Circuit
A structured arrangement of computational or logical elements and their connections that implements, represents, or constrains computation in hardware or learned models.
In AI contexts, a circuit describes an organized set of processing units (gates, neurons, attention heads, channels, or other primitives) and their interconnections that together implement a computation or functional transformation; the term spans physical electronic/logical circuits, formal Boolean/circuit-complexity models, and emergent subnetworks or motifs inside neural architectures that realize particular features or algorithms. Thinking in terms of circuits provides a compact abstraction for reasoning about capacity, depth, parallelism, and compositionality: Boolean circuits and computational graphs give formal lenses for complexity and resource bounds, while the modern notion of neural “circuits” used in mechanistic interpretability treats pathways of activations and weights as algorithmic modules that can be identified, probed, intervened upon, and recomposed. Practically, circuit-level analysis enables causal interventions (ablation, activation patching, causal mediation), targeted editing and distillation, diagnosis of failure modes, and the design of modular architectures; theoretically it connects ML behavior to classical results in circuit complexity, information flow, and dynamical systems, informing how representational primitives and inductive biases map to implementable computations.
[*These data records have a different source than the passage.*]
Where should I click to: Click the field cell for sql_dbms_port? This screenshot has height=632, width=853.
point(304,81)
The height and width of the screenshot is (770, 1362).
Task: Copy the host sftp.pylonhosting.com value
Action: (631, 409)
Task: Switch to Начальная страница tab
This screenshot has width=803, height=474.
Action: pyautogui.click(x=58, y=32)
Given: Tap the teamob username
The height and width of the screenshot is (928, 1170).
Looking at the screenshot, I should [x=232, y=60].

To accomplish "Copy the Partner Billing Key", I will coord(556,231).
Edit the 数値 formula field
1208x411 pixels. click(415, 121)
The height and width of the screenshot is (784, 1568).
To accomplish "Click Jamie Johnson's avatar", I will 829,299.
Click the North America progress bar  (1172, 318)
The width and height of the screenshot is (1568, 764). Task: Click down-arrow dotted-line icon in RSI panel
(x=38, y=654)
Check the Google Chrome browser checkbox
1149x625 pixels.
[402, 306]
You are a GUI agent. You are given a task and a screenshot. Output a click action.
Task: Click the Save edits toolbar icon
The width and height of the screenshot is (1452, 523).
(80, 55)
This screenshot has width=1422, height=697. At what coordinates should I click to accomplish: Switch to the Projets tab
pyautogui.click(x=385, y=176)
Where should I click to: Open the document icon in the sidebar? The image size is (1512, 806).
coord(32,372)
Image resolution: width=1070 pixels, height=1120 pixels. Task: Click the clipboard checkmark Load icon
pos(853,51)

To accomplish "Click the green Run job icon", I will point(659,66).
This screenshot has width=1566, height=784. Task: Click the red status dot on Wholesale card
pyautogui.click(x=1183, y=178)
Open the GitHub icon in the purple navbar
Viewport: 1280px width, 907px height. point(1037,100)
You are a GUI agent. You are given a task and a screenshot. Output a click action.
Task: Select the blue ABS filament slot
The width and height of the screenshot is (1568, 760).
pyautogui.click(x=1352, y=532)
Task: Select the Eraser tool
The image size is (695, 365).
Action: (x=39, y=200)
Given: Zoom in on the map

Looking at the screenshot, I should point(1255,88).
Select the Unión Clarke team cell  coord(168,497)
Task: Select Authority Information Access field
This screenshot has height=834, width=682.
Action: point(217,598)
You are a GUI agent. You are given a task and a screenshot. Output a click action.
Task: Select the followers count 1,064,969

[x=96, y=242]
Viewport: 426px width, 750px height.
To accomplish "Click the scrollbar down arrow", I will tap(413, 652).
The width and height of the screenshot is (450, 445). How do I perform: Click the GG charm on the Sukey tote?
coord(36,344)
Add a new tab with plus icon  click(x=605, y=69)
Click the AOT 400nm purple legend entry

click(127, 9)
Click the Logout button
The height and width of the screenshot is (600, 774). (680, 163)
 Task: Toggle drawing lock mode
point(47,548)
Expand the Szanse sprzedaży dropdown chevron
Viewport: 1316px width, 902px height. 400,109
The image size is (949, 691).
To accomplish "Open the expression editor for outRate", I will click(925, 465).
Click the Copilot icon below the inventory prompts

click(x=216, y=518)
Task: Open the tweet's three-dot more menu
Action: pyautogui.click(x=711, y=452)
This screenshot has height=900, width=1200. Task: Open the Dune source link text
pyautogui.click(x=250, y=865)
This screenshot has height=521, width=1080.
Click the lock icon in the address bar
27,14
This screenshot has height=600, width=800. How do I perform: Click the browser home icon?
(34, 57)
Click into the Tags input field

First formal uses of “circuit” trace to electrical-switching and Boolean analyses in the 1930s–1950s (e.g., Claude Shannon’s work on switching circuits), with circuit models and circuit complexity crystallizing mid-20th century; the specific framing of internal neural-network “circuits” as interpretability targets became prominent in the ML community in the late 2010s–early 2020s alongside mechanistic-interpretability research that sought to identify and describe subnetworks implementing features or algorithms.
Key contributors include early foundations in switching theory and computing (Claude Shannon, John von Neumann), the circuit-complexity community (e.g., Andrew Yao, Leslie Valiant) and foundational neuroscience and neural-network pioneers (Santiago Ramón y Cajal, Alan Hodgkin & Andrew Huxley, John Hopfield). In the AI interpretability era, the mechanistic-interpretability and visualization communities (notably work by Chris Olah and collaborators and groups at OpenAI, Distill and similar academic and industry labs, as well as researchers at Anthropic and allied academic groups) have driven the popularization and methodology for discovering and characterizing circuits inside modern deep models.